_Text section_

Facial schwannomas: Diagnosis and surgical perspectives
Correspondence Address: Source of Support: None, Conflict of Interest: None DOI: 10.4103/0028-3886.222821
Source of Support: None, Conflict of Interest: None
The article describes the origin, incidence and the locations of facial nerve schwannoma accurately.
Site of origin
Facial schwannomas arise most often from the intratemporal course of the nerve with only 9% tumors located along the extratemporal course of facial nerve in the parotid gland. In the intratemporal area, most facial schwannomas arise from the geniculate ganglion, the labyrinthine segment of the facial nerve  and the internal auditory canal. Over 60% of the tumors involve two or more segments of the facial nerve.

_Parts of the exercise_
**a.** Reproduce, word for word, the part of the text on facial schwannomas that opens with the words containing "Facial schwannomas: Diagnosis" and closes with "nerve schwannoma accurately.".
**b.** According to the text on facial schwannomas, from which intratemporal sites do most of these tumors arise? List each one.

_Data excerpt_
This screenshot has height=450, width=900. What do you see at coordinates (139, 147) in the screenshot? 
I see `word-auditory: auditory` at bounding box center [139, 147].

_Solutions in order_
**a.**
Facial schwannomas: Diagnosis and surgical perspectives
Correspondence Address: Source of Support: None, Conflict of Interest: None DOI: 10.4103/0028-3886.222821
Source of Support: None, Conflict of Interest: None
The article describes the origin, incidence and the locations of facial nerve schwannoma accurately.

**b.**
- The geniculate ganglion
- The labyrinthine segment of the facial nerve
- The internal auditory canal